[Mark A. Rhea’s] latest effort puts him in the director’s chair once again, this time for the final production of Keegan’s 15th season, AUGUST: OSAGE COUNTY. The darkly comedic play by Tracy Letts took the 2008 Tony Award for best play and the Pulitzer Prize for drama. Keegan’s production runs August 3 through September 2, 2012.
Originating at Chicago’s Steppenwolf Theatre, AUGUST: OSAGE COUNTY arrived on Broadway in 2007. With most of the original company intact, it toured to England and Australia. The play puts an anything-but-typical Midwestern American family on display, warts and all. The grown-up Weston children gather in their family home after the disappearance of their father. Secrets are laid bare, and long-buried truths are exposed as the clan of Oklahomans clash. At the center of the scathingly humorous play is their pill-popping, acid tongued matriarch, Violet Weston.
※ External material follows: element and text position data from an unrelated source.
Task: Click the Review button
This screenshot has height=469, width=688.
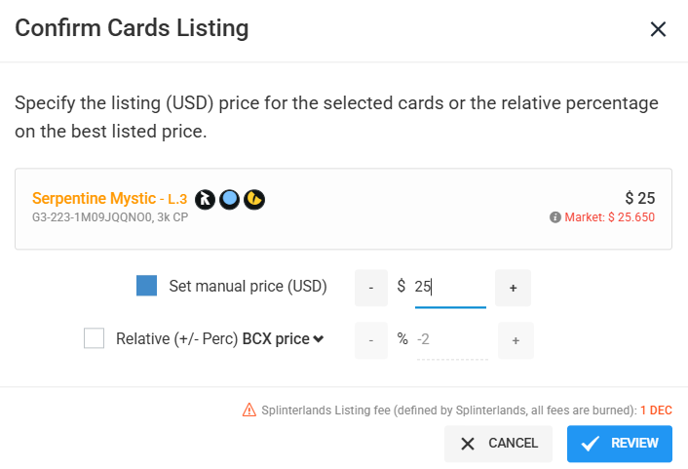Action: point(620,444)
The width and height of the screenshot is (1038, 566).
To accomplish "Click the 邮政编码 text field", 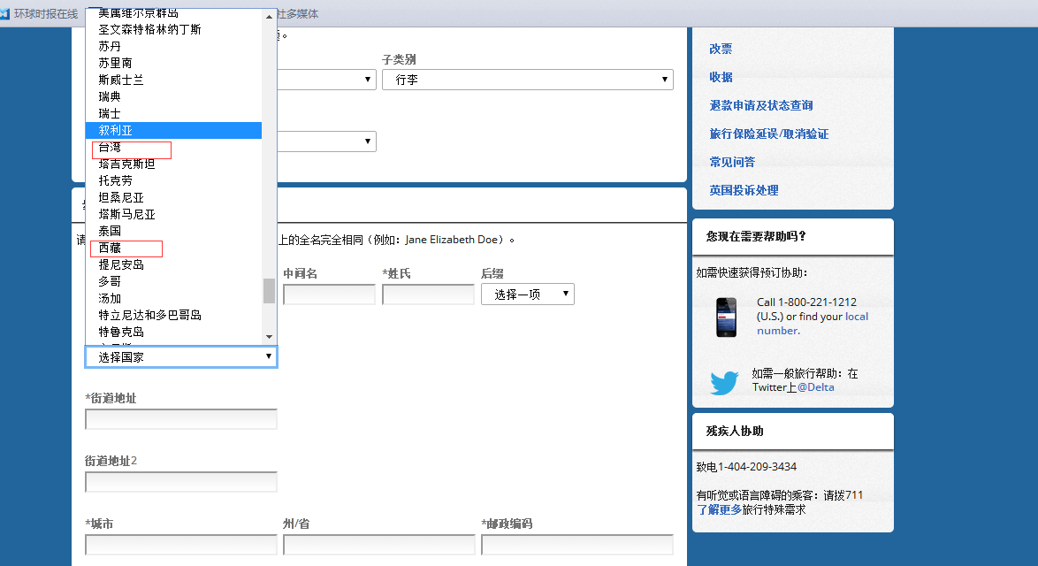I will pos(576,545).
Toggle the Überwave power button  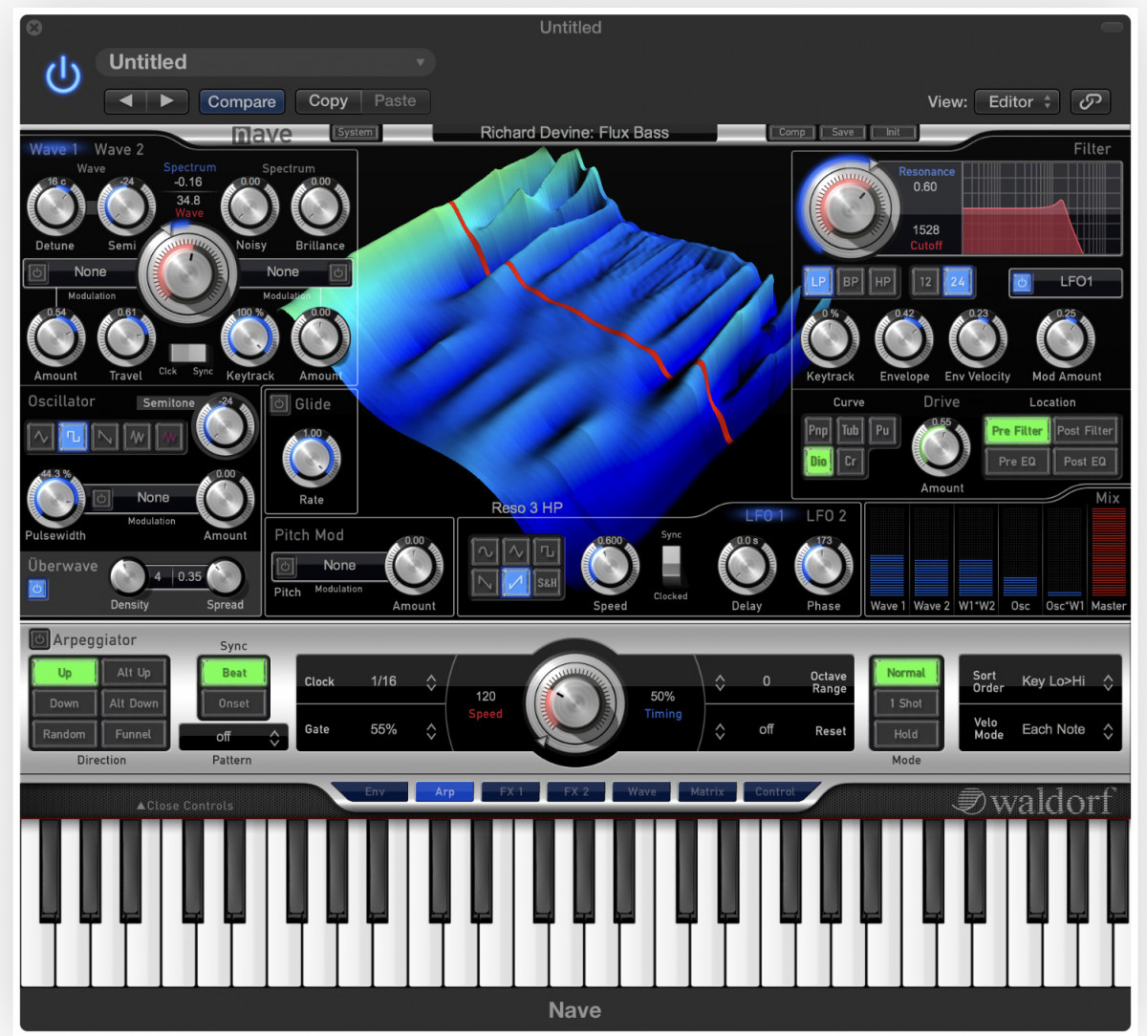[x=37, y=589]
JW: Why AUGUST: OSAGE COUNTY?
That’s an easy question. It is a powerhouse of a play. It is the type of theatre I feel we really handle well. I felt we had the actors to do it justice.
JW: Describe the play to someone who has never seen it in just two words?
Disturbingly funny.
JW: Is there a key piece of advice or direction you gave the cast as they prepared their roles?
I told them don’t try to make a moment be funny or horrible. Just be honest and true to the characters, no matter the situation. Go out there and let the situation of what is happening in each particular scene drive your character’s raw emotion. Live it!